O PSDB se prepara para tentar, mais uma vez, voltar ao Palácio do Planalto. E, mais uma vez, repete os erros que impediram o partido de vencer os adversários nas últimas três eleições presidenciais. “Ninguém aguenta mais essa conversa fiada. Já ficou cansativa, enjoativa”, desabafou o senador Alvaro Dias (PSDB-PR), ex-líder do partido no Senado, em declarações publicadas no Blog do Josias sobre a divisão interna entre os tucanos de Minas e São Paulo.

Dias aproveitou a repetição das disputas internas para reforçar sua tese de que a solução para unir o partido estaria numa prévia para escolher o candidato tucano de 2014. “Deixamos passar a oportunidade. O partido enterrou as prévias”, lamentou. “Para funcionar, o processo deveria ter sido deflagrado no início do ano passado, com uma campanha de filiação partidária que aproveitaria as eleições municipais. Algo do tipo: filie-se ao PSDB e ajude a escolher o candidato à  Presidência. A campanha continuaria ao longo de 2013, com intenso debate nacional. No início do ano que vem, com os pretendente já posicionados, o partido faria sua escolha”, completou.

Osenador defende que, ao contrário do que imaginam os críticos da eleição prévia interna, a disputa teria resultado em benefícios para o pré-candidato Aécio Neves, desde que conduzida “de forma imparcial”. “Se tivéssemos optado pelas prévias, não estaríamos discutindo eventuais dissidências no partido.
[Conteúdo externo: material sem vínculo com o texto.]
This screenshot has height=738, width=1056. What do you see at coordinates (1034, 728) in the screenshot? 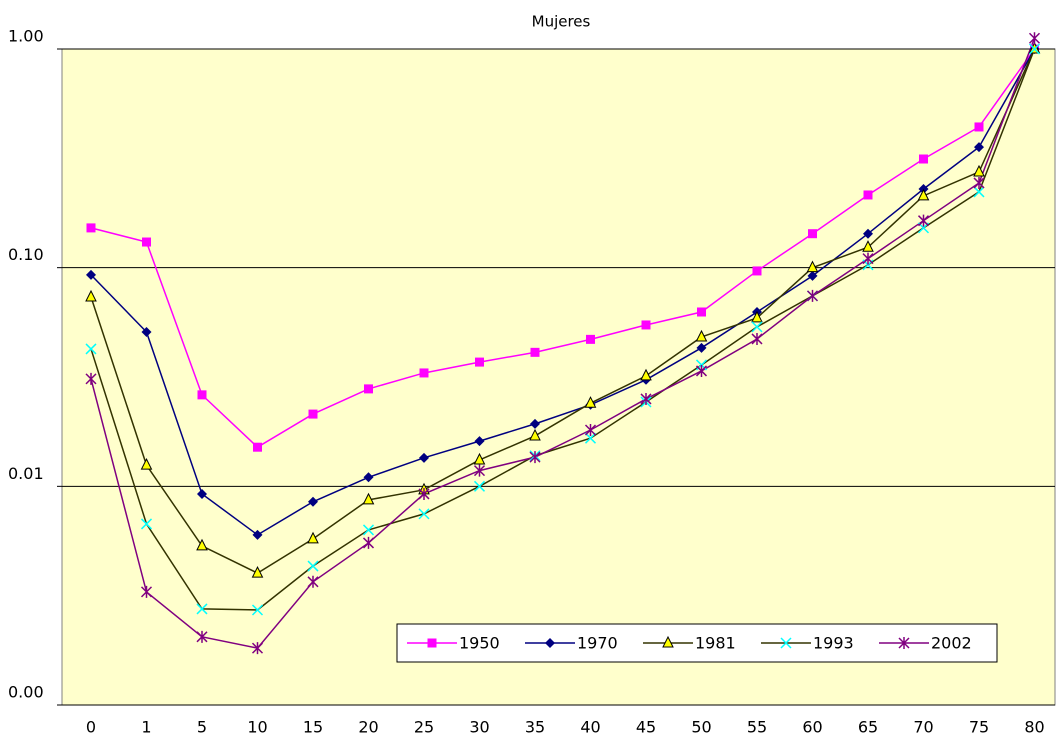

Ao final, ninguém teria autoridade moral para se colocar como dissidente em relação ao escolhido”, analisou.

O desencanto de Dias com o processo de escolha do candidato do partido é tal que ele já não fala mais, como fez algumas vezes ao longo do ano passado, em se colocar como uma das alternativas do partido ao Palácio do Planalto. “Acho que teria sido interessante o partido escolher entre vários candidatos, até para estimular o debate nacional e encontrar o melhor discurso. Nessa linha, eu não teria me recusado a participar”, disse.